So there I was, pacing around my bent bicycle and arguing with myself over whether I was seriously hurt or simply inconvenienced.
At times, I was sure I was fine. I was using both hands pretty freely, going so far as to make a couple of attempts to twist the front wheel back into position so I could ride away. At other times, a kind of nauseated, panicky feeling kept rising up, telling me something was very wrong.
The thoughts that come into your head at these times can be very strange. At one point, I looked down the access road and thought how nice it would be to sit and watch the river for a while. At another, I noticed a huge flight of cedar waxwings and made a note to tell Jan about them when she arrived. In between these moments, the memory of why I was standing there would return, like a hot flush over my cheeks.
All the while, I was aware that my senses were kind of overloaded and that things were, well, a bit weird.
So at first, it didn't strike me as odd that a pale German shepherd was trotting through the brush by itself. It was perhaps 50 yards away and I noticed a woman with a jogging stroller another 20 yards or so past him. That's her dog, I figured... she should have him on a leash.
Then I saw the woman stop in her tracks, look at the creature and turn on her heel. She sped the stroller back down the trail much quicker than she'd arrived. That's when I saw the shepherd's partner, or to my eye, identical twin. And then I became aware of the pair's funny, slinking gait.
The front of my brain said there was no way these could be coyotes. They were simply too big. The back of my brain -- the part that kept trying to get the attention of the idiot who thought he was going to climb back on his bike in a second and ride off -- said they were coyotes, freakishly large coyotes. Or, more to the point, predators. Predators who were about to cross paths with an injured bi-ped.
The argument in my head found a higher gear:
They're more scared of me than I am of them, right? Of course they are. They won't come anywhere near me. Except they kind of are getting closer. I'll just stand up really tall and wave my hands over my head... wait, I think that's for mountain lions. And I don't think I can really raise my right arm, come to think of it. I read somewhere about putting your bike between you and an attacking dog. But these aren't dogs. And do I want to rely on advice from a biking blog? It was probably written by some fixed-gear hippie who knows f- all about dogs. And less about giant coyotes.
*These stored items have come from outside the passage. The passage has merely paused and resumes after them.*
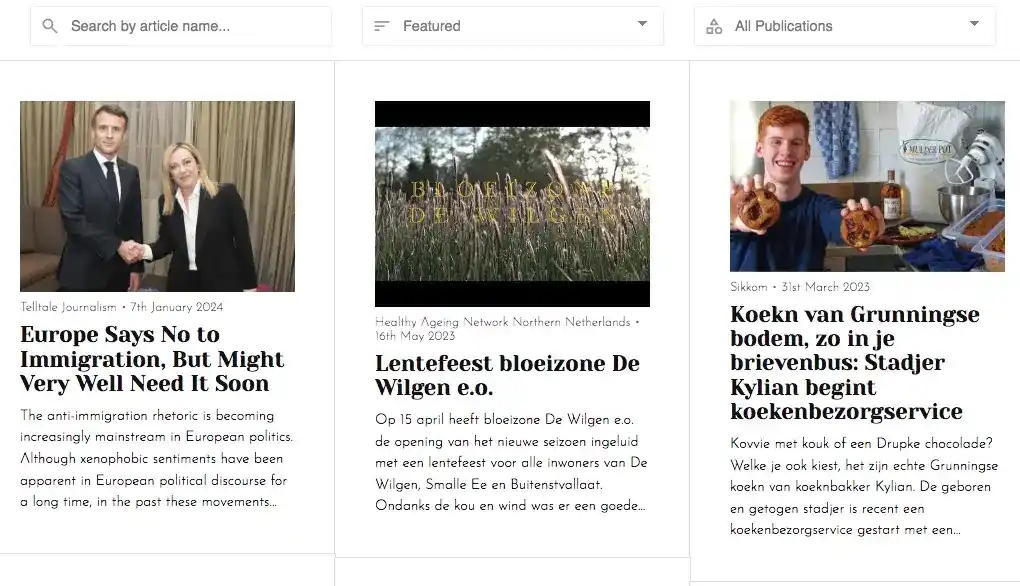Click the Telltale Journalism publication label
This screenshot has width=1020, height=586.
(x=68, y=307)
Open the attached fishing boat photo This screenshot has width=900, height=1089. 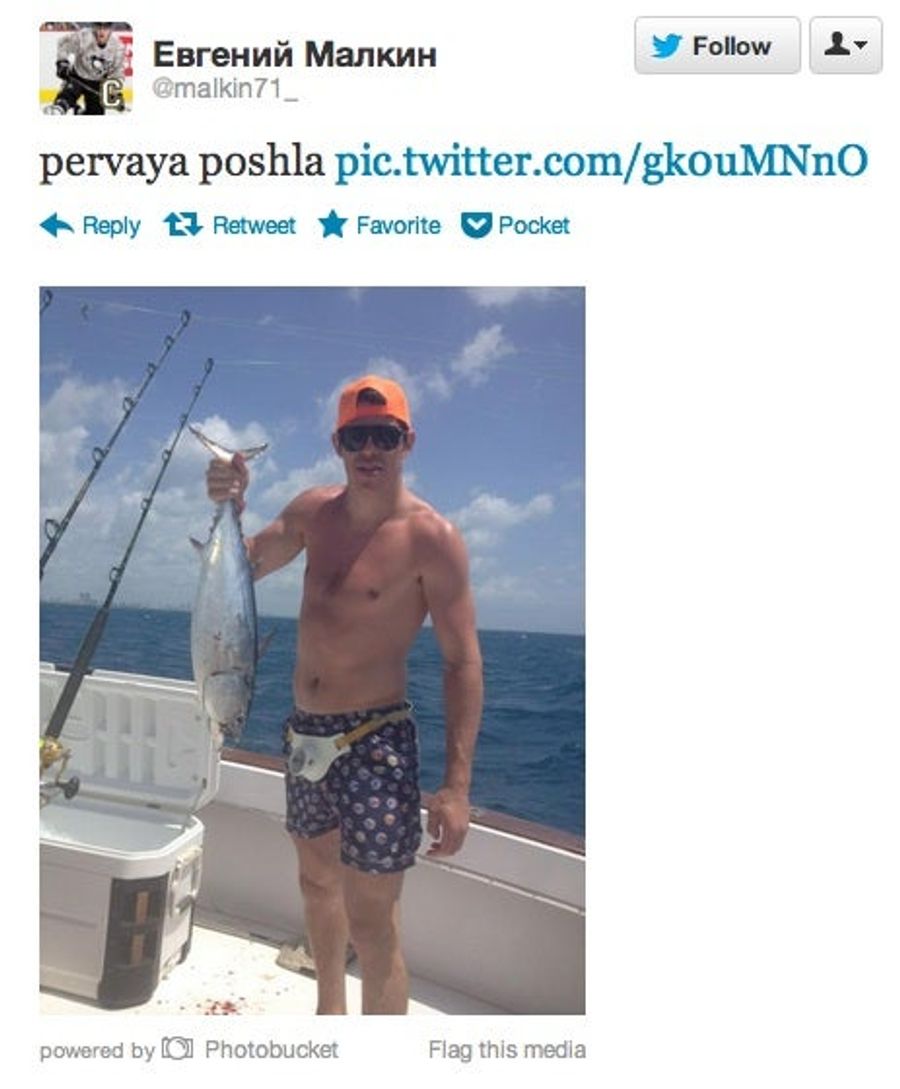point(312,650)
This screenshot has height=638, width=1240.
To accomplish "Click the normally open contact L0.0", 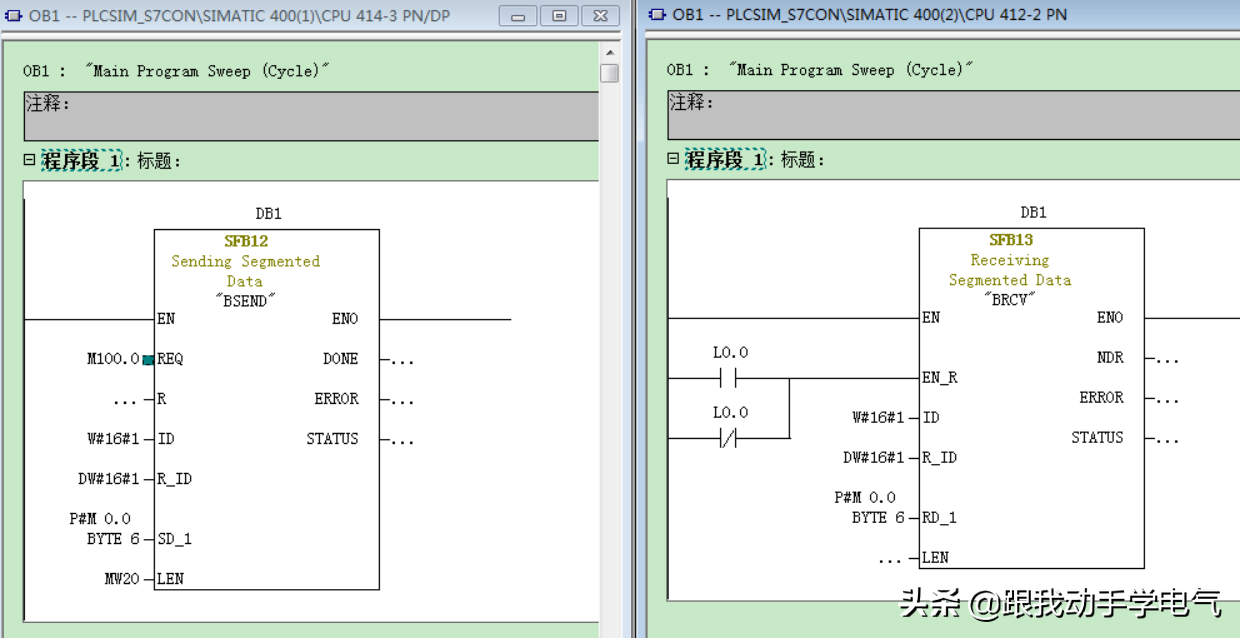I will pyautogui.click(x=729, y=379).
The two beasts trotted in a diagonal line across my path. Fortunately, they seemed to be heading across the access road and into another swath of brush along the trail. They weren't going to attack after all. I had been silly to even consider...
Wait. Shit. He's coming this way. That's pretty close. That's like 20 yards. Where's the bike again? How'd I get that far from the bike? That was dumb. I'll just discreetly step over toward it... He's stopping. He's looking at me.
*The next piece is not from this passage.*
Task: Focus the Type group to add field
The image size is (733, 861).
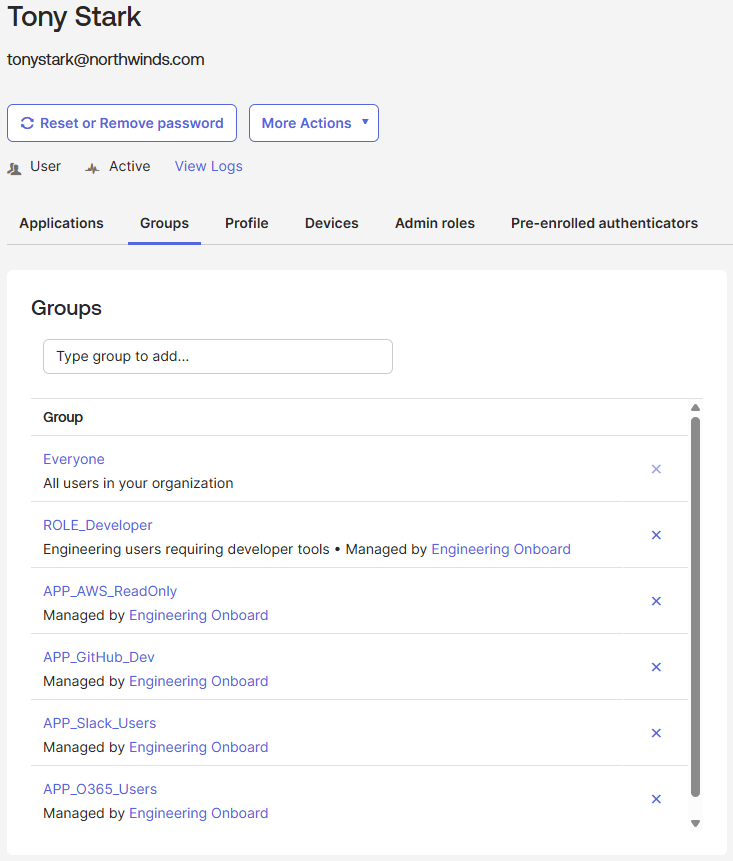Action: (217, 356)

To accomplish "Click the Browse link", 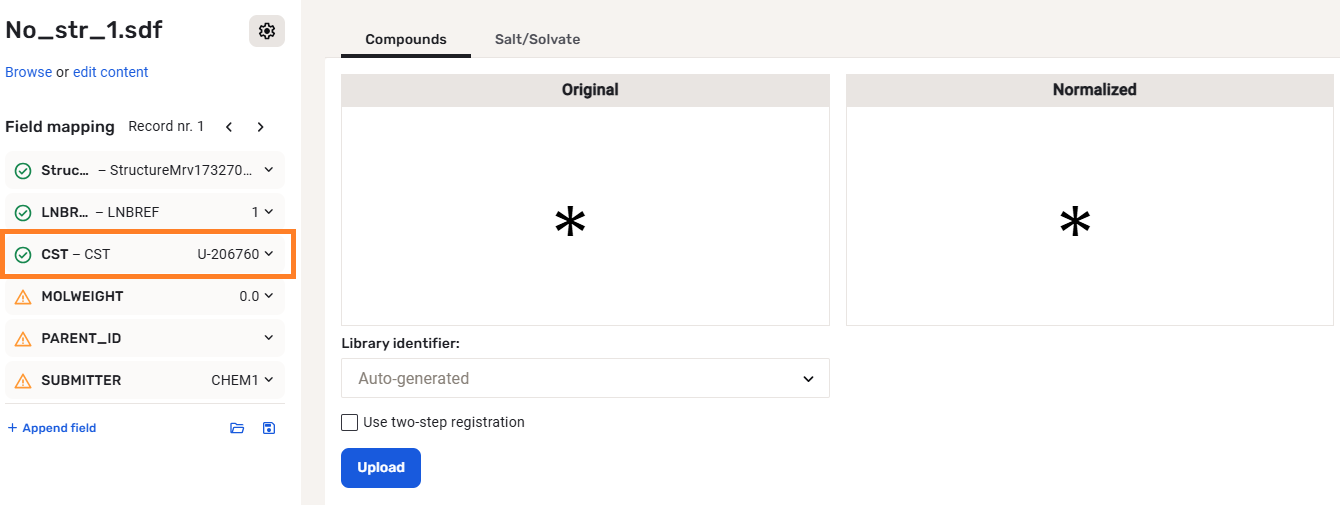I will [x=28, y=72].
He stood in the middle of the access road and considered me for a moment. Then he made his move.
His move was not a sprint or a lunge, but a squat. Right there in the middle of the road -- maintaining eye contact, mind you -- the beast did his beastly business, leaving an impressive pile on the solid yellow lines. Then he trotted off into the brush.
Now, I am not a shaman or a mystic, but I know a horrible omen when I see one. And as omens go, this has to be one of the all-time worst. I'm pretty sure that when Mother Nature wants to really give you the finger, she sends a giant coyote to come and stare you down while it takes a dump. It's her way of saying, "you're not in town now, smart boy... you're not in charge of anything out here."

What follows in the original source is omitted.